Similarly, Barry gives up on his attraction to Sally during a repetition exercise in class. Essentially, the task is for Barry and Sally to communicate different emotions through tone while only saying the words “I love you.” Naturally, it’s a charged situation for Barry, who still harbors a crush on her and fantasizes daily about their future life together, but he eventually settles into the moment and discovers that there really isn’t anything between them anymore. Barry accepts that a new life for him doesn’t have to resemble the one in his head. It could just be a life that doesn’t involve him killing for money.

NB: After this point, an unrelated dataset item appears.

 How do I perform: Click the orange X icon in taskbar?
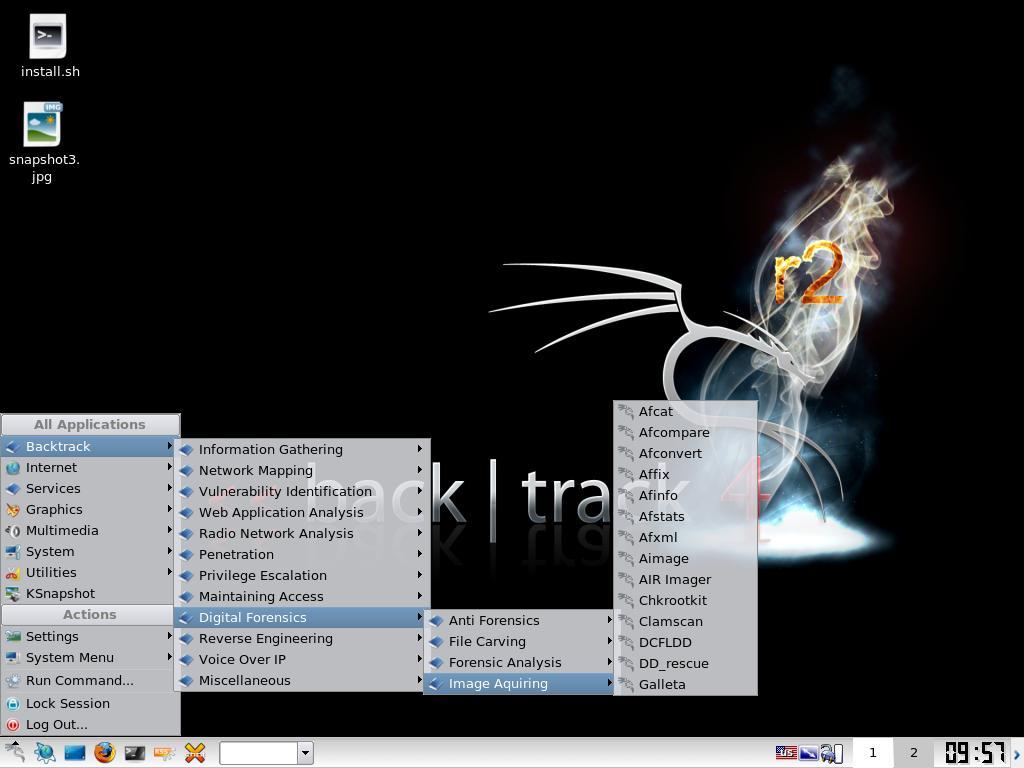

But he might not get that chance. As Barry is about to leave for his Bolivian hit at the airstrip, he finds Taylor in the lobby of the Radisson. Apparently, Taylor disregarded Barry’s directive to stay home and brought along Vaughn and Chris as back up so they can just bum rush the Bolivians. Chris assumes that they’re just going to threaten some guys and ignores Barry’s plea to get out of the car. Taylor, following lessons from Gene’s book, continues to make unsafe choice after unsafe choice up until the end of his life. The last shot in the episode is Taylor and Vaughn getting shot as their car veers off the road. The Bolivians have the upper hand, two Marines are dead, and Barry is stuck in the desert. To put it another way, he might never get the chance to deliver that infamous line: “The queen, my lord, is dead.”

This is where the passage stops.